─── Records supplied

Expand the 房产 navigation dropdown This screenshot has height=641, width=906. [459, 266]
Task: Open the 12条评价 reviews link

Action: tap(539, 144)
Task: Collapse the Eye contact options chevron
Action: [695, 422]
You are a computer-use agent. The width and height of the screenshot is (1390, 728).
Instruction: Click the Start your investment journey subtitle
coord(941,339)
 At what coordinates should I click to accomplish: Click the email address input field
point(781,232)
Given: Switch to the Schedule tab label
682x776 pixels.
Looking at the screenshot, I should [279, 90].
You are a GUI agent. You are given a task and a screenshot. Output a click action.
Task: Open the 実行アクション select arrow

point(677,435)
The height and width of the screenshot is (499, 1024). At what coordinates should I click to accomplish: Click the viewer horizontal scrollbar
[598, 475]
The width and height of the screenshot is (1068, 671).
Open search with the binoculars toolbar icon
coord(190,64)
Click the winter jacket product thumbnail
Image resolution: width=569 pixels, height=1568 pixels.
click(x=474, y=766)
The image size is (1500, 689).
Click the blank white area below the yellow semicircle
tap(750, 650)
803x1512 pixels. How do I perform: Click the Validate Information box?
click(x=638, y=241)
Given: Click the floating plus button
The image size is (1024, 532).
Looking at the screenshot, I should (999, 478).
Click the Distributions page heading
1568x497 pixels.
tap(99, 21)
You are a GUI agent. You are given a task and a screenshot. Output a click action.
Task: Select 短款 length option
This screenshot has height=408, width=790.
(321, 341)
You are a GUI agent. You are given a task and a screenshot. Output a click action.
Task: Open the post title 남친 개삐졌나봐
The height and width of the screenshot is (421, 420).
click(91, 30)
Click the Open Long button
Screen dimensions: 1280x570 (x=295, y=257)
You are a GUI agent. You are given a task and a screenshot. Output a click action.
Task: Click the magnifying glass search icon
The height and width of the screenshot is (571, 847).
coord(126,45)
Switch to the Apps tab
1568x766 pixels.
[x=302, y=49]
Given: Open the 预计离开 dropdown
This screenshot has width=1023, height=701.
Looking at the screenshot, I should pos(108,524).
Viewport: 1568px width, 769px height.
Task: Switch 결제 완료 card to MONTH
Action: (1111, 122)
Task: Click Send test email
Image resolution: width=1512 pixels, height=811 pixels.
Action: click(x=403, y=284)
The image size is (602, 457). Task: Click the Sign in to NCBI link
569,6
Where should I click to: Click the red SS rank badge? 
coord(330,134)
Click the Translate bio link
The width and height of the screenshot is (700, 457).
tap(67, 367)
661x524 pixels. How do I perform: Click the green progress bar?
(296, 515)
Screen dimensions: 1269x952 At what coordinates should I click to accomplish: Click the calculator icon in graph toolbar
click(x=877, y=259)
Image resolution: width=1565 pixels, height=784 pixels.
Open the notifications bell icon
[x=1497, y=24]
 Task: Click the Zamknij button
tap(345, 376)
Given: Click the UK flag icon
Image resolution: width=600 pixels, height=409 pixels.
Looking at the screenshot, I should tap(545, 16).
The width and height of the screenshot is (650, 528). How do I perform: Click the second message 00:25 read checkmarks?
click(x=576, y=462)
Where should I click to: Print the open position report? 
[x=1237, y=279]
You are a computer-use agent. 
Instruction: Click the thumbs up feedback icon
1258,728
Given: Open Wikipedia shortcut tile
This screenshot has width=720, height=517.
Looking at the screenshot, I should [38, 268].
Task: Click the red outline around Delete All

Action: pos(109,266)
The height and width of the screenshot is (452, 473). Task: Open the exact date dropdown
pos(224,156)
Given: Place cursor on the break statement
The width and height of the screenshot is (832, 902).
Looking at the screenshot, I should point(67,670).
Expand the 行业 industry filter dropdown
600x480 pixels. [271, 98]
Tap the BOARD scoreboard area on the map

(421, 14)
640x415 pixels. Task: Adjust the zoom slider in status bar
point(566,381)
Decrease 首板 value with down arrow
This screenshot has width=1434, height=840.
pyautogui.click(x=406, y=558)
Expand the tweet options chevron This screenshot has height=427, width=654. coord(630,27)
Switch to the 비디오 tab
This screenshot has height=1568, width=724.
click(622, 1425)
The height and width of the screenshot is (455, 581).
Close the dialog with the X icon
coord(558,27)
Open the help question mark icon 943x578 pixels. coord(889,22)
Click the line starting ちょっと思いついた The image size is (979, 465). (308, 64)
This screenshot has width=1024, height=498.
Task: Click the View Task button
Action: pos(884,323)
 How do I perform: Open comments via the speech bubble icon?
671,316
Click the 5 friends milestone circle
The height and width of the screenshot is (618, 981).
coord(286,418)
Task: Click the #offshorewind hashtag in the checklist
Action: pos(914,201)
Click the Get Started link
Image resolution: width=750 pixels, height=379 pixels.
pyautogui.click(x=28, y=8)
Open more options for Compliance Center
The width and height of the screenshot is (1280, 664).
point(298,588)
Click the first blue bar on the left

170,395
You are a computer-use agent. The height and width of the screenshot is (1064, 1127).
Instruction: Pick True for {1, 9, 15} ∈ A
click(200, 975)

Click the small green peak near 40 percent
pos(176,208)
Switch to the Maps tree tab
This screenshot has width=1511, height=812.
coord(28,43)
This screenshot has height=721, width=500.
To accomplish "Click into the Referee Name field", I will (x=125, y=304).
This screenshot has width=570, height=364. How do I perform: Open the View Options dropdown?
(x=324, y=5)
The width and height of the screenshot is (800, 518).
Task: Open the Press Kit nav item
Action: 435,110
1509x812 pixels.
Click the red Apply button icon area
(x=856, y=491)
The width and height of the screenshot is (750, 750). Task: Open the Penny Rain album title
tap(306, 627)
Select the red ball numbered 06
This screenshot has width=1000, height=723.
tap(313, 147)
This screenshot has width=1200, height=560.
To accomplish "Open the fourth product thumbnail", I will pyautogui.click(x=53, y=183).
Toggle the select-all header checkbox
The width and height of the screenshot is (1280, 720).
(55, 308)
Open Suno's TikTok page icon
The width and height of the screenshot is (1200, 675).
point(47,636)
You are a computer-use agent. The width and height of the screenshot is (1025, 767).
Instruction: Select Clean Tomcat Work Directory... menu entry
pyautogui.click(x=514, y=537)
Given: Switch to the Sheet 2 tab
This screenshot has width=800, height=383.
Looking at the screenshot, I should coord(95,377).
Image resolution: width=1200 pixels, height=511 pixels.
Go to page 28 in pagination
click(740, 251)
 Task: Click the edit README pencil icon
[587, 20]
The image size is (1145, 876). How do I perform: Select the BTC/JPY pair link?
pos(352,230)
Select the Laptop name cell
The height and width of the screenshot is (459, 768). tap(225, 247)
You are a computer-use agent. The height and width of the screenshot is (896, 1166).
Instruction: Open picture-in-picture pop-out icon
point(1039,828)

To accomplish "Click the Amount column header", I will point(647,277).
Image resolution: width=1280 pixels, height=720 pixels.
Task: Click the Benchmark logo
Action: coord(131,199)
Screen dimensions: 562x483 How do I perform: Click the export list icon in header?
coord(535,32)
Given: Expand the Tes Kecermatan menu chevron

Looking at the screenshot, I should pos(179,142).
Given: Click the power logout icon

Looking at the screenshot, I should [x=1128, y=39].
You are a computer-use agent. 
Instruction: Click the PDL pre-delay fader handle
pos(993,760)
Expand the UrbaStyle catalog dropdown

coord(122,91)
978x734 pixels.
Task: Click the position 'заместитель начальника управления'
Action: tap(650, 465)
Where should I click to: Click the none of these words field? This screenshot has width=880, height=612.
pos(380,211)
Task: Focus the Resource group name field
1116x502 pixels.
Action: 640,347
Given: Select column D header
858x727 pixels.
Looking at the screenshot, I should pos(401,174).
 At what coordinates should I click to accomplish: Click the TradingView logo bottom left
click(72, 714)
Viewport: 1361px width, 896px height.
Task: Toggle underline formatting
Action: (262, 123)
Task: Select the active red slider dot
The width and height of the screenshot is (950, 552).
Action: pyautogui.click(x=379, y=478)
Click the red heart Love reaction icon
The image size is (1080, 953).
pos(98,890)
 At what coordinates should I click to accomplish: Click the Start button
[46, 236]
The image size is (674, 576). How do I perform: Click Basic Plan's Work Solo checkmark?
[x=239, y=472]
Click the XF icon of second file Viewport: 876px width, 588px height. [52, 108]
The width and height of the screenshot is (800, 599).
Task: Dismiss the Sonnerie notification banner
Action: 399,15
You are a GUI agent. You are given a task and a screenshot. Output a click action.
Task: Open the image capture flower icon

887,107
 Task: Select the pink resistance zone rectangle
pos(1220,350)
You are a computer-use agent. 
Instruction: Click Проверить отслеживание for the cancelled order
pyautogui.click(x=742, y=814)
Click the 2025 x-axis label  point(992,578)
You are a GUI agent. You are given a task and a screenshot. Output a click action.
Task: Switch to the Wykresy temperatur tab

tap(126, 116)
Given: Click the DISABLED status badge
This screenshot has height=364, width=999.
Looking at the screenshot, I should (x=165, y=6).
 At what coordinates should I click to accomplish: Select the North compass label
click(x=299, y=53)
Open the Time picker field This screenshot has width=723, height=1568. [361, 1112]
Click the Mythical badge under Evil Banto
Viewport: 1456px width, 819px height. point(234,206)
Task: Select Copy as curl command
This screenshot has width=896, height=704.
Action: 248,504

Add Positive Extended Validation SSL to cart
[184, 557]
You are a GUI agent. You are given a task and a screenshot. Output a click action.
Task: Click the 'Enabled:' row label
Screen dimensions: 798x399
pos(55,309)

──────

## Activity
Search the listing for "computer" and show every line where it occurs.

## Answer space
You are a computer-use agent. The width and height of the screenshot is (1390, 728).
You are a computer-use agent. 
You are a computer-use agent. The height and width of the screenshot is (1064, 1127).
You are a computer-use agent. The width and height of the screenshot is (1025, 767).
You are a computer-use agent. The height and width of the screenshot is (896, 1166).
You are a computer-use agent. 
You are a computer-use agent. 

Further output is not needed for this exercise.